Mr Jones defended the scheme before the Commons Transport Select Committee, which is conducting an inquiry into ‘all lane running’, in which the hard shoulder is converted into a live lane and emergency refuges are provided at intervals of around 2km.
A refuge area on the M62
Prior to his appearance, the committee heard from representatives of the road recovery industry, who said all lane running schemes were being implemented ‘on the cheap’ and were a honed-down version of the M42 pilot scheme, which was an ‘all singing all dancing’ smart motorway.
Mr Jones said: ‘Are these things being developed on the cheap? No, no they’re not – this is part of a comprehensive injection of capacity into our national strategic road network. This is a key ingredient in our first Road Investment Strategy – that is a £15bn budget.’
Fellow Conservative MP Karl McCartney put it to Mr Jones that ‘not everywhere is going to be an M42’. Mr Jones replied that the new schemes are ‘improving’ on the M42.

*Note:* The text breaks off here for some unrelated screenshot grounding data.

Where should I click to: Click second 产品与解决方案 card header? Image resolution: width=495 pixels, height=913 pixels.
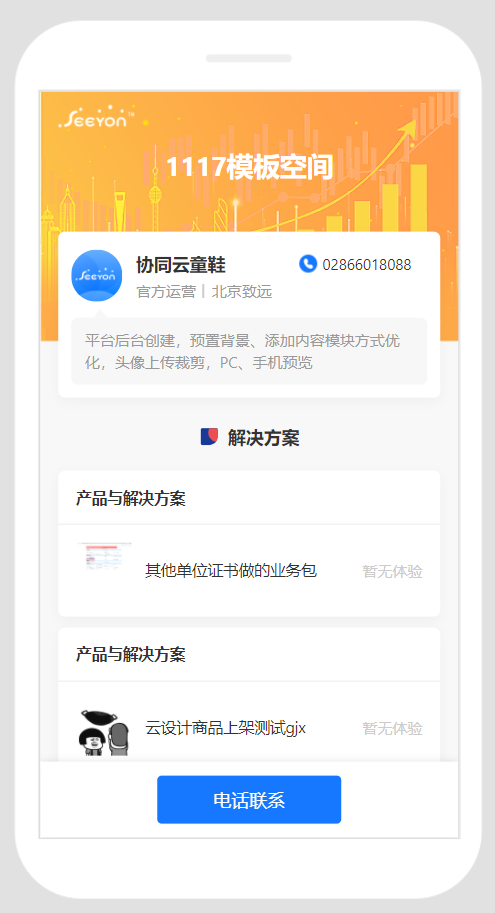pyautogui.click(x=249, y=654)
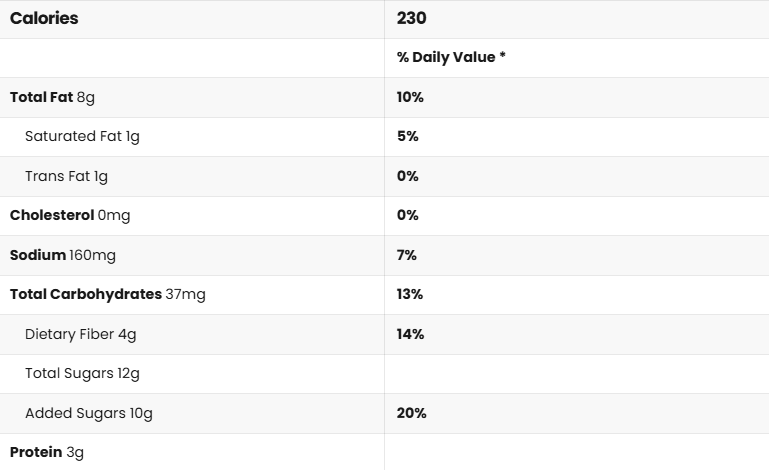Select the Total Fat 8g cell
Viewport: 769px width, 470px height.
[52, 97]
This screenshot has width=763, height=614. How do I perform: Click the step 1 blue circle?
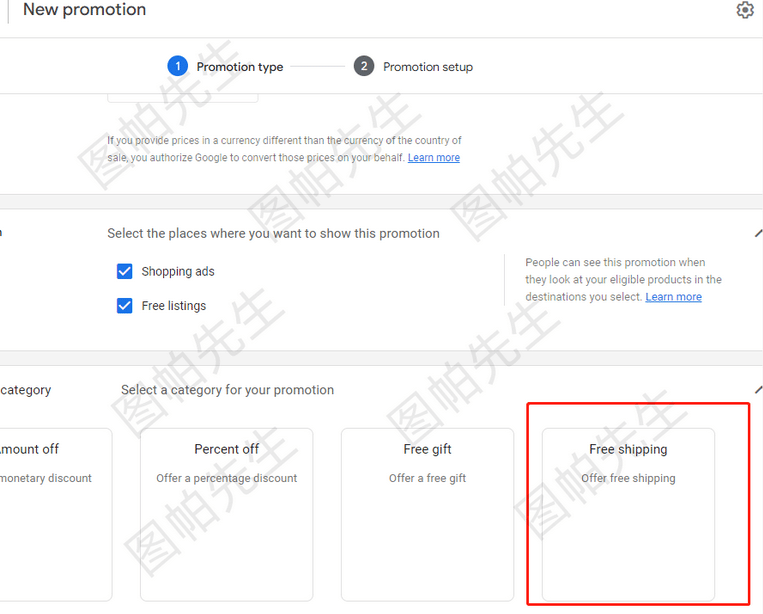coord(177,66)
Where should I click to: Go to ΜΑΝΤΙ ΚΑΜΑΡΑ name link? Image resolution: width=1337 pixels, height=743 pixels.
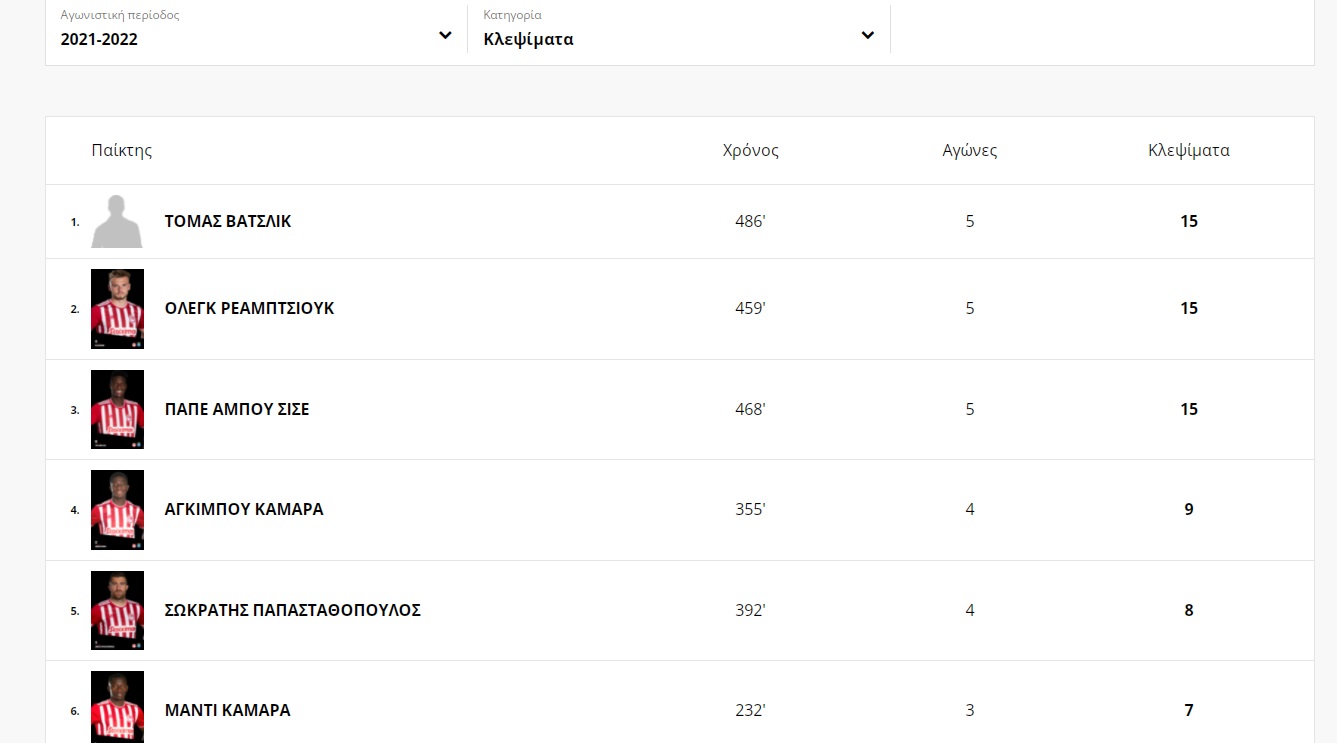(x=227, y=710)
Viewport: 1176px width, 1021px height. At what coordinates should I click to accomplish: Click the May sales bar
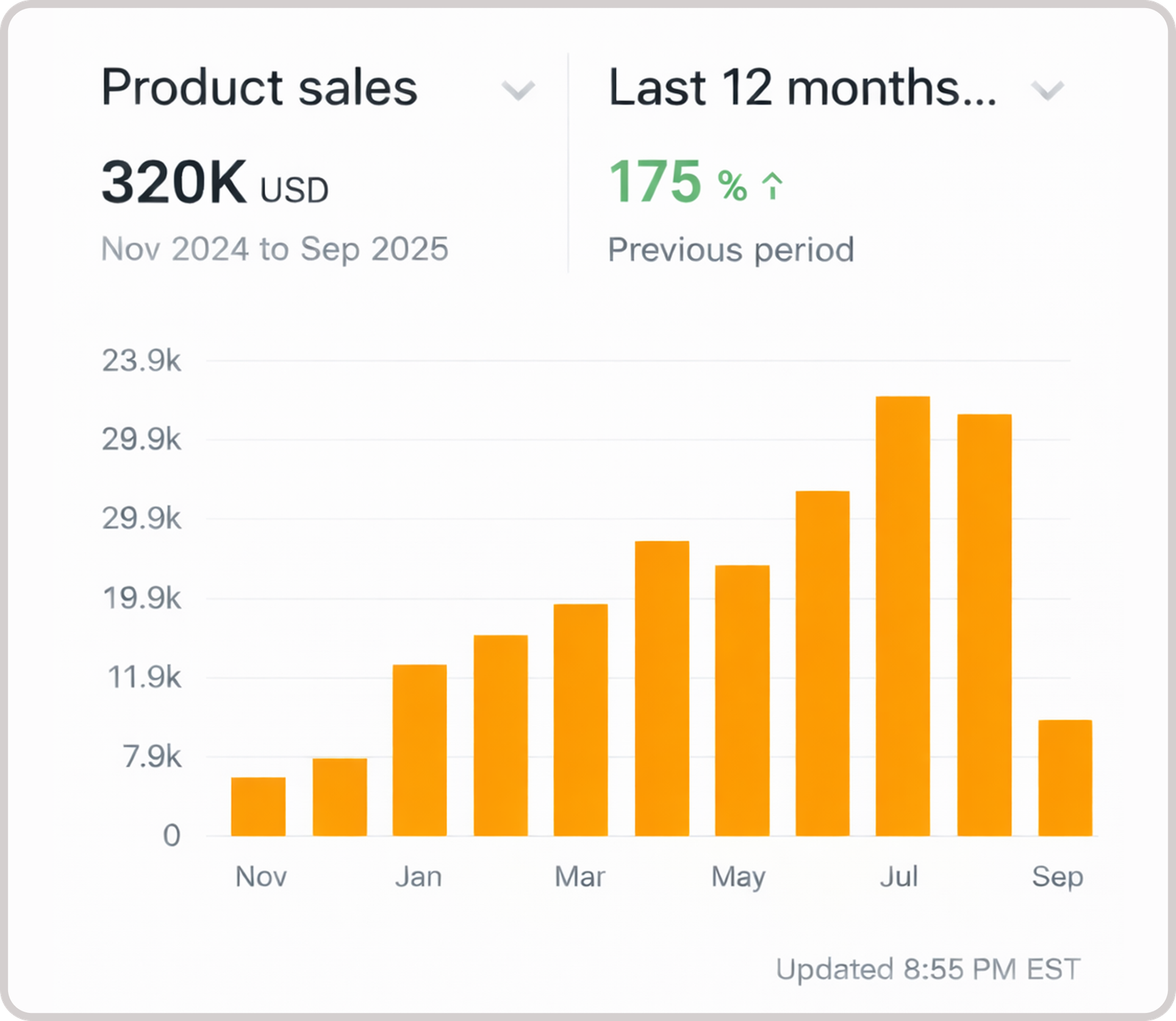[742, 701]
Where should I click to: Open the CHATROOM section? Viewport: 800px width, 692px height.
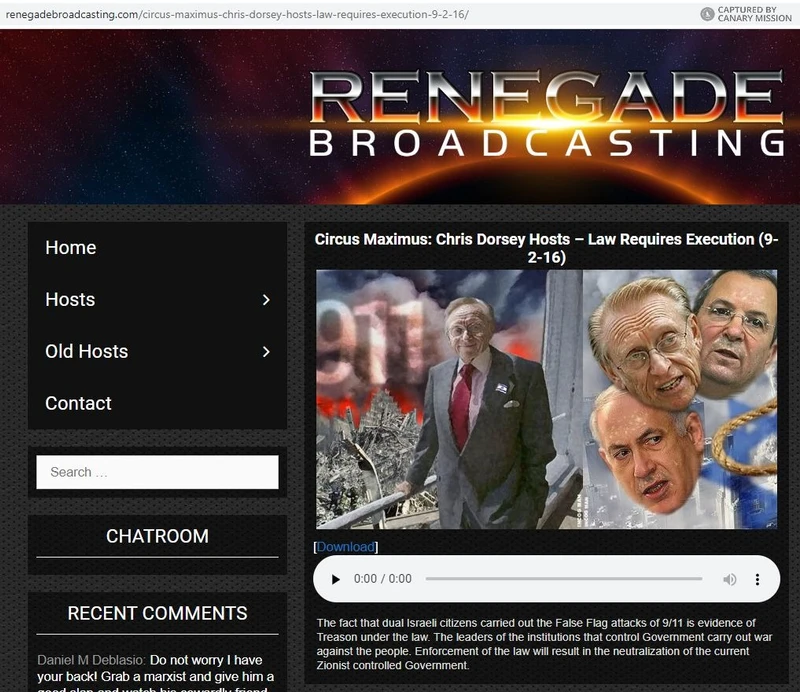[x=157, y=536]
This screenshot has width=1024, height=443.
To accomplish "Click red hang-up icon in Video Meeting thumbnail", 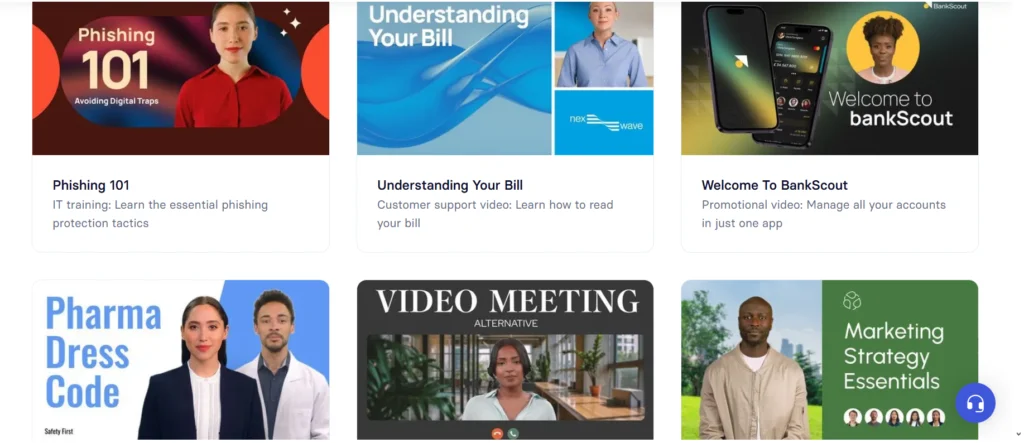I will 497,433.
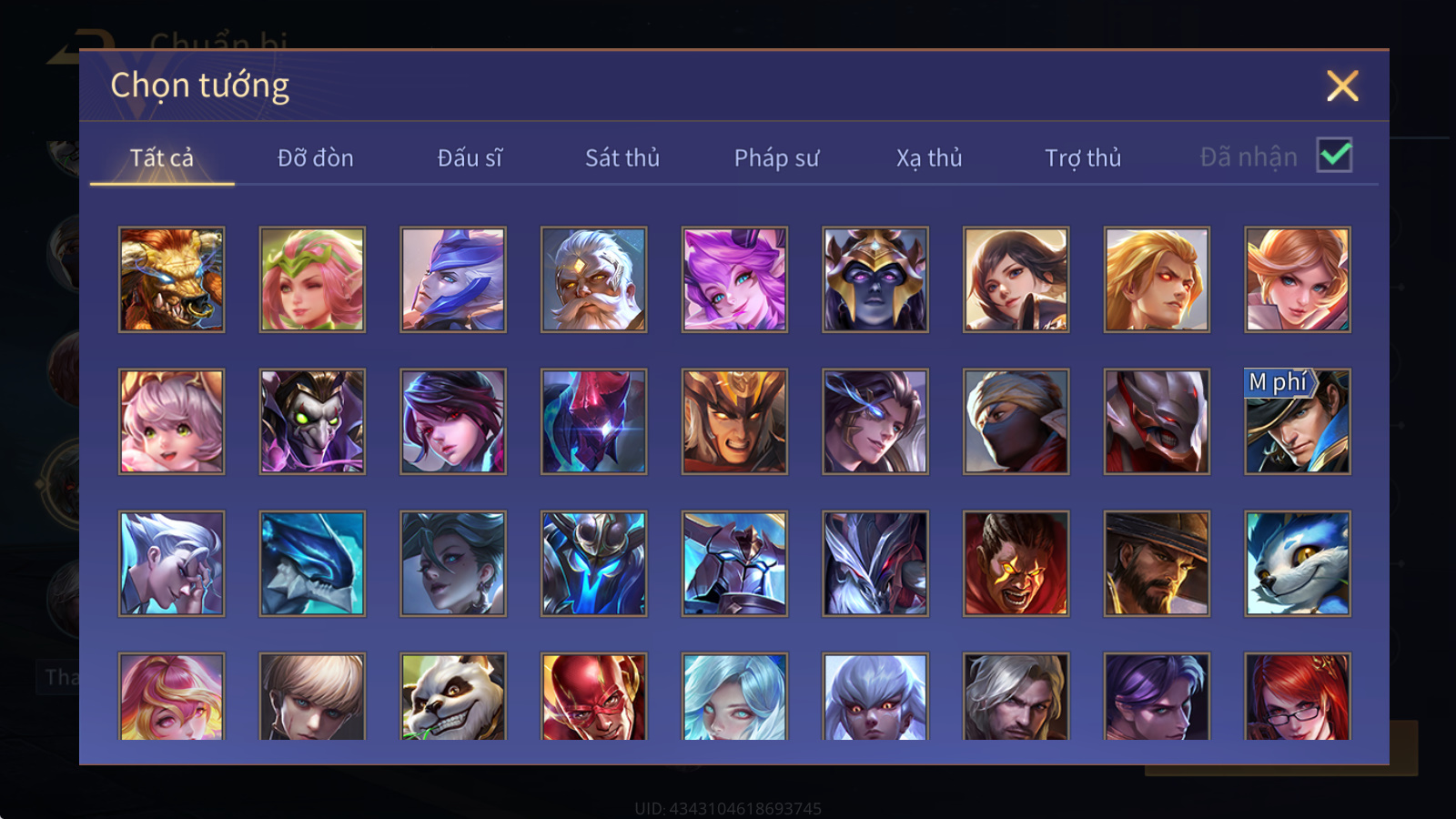This screenshot has height=819, width=1456.
Task: Choose the cowboy hat bearded hero
Action: coord(1157,563)
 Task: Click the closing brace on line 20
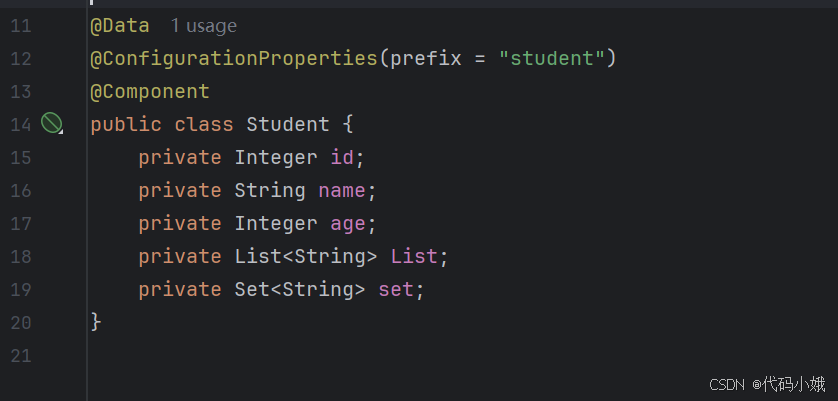click(96, 322)
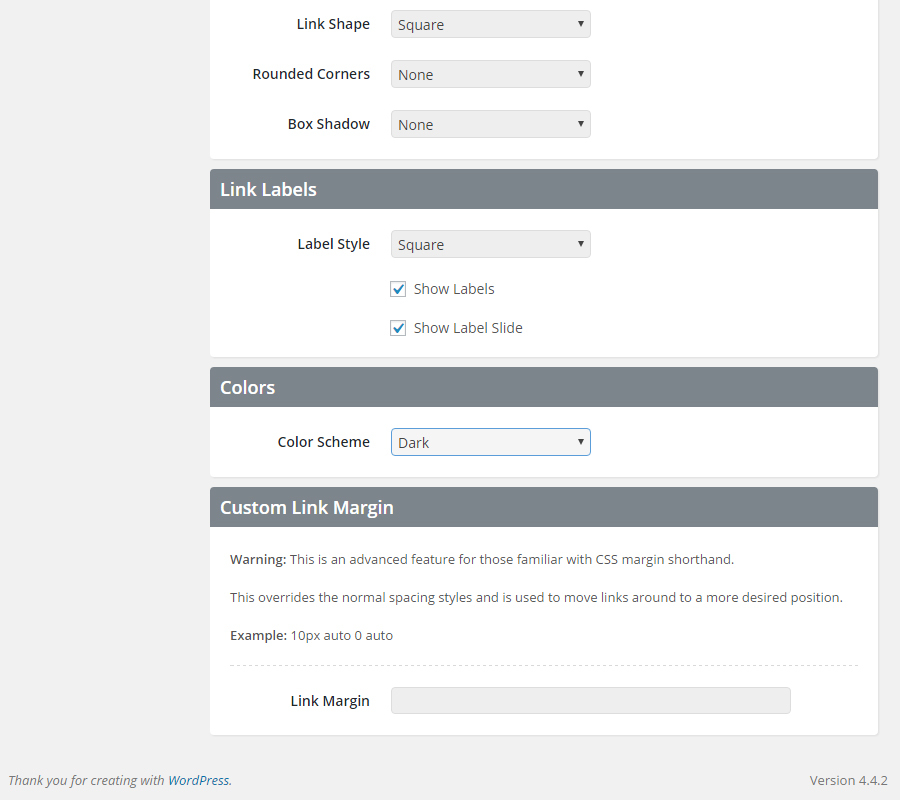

When questioned by committee chair Louise Ellman, Mr Jones declined to confirm the Government would change its approach if it was shown after three years that safety objectives were not being met.
Mr Jones said the Government was actively monitoring the safety of what he called ‘smart motorways’ as they are being introduced. He said: ‘I don’t think it’s a question of having a back-up plan or pausing.’
He added that the new schemes were delivering ‘quite comprehensively’ by improving the safety record.
Mike Wilson, Highways England’s chief operating officer faced MPs alongside Mr Jones. He claimed overall risks had decreased but admitted that the risk from stopping in a live lane in low flow conditions had risen by 200%. He stressed that this was one of 136 hazards and represented only 5% of the overall risk.
Mr McCartney accused Mr Wilson of ‘conflating smart motorways with all lane running’, adding that ‘they are two different things’.
Referring to the increased risk from live lane breakdowns, Labour MP Graham Stringer asked what he called a philosophical question – whether it was ‘justifiable to put one group of motorway users at risk while you are reducing the risk for other people’.
Mr Jones said he was seeking to improve road safety for everyone and did not ‘buy the idea that we are compromising one group’.
At an evidence session last month, representatives of the emergency and breakdown services also told MPs of their safety concerns over all lane running.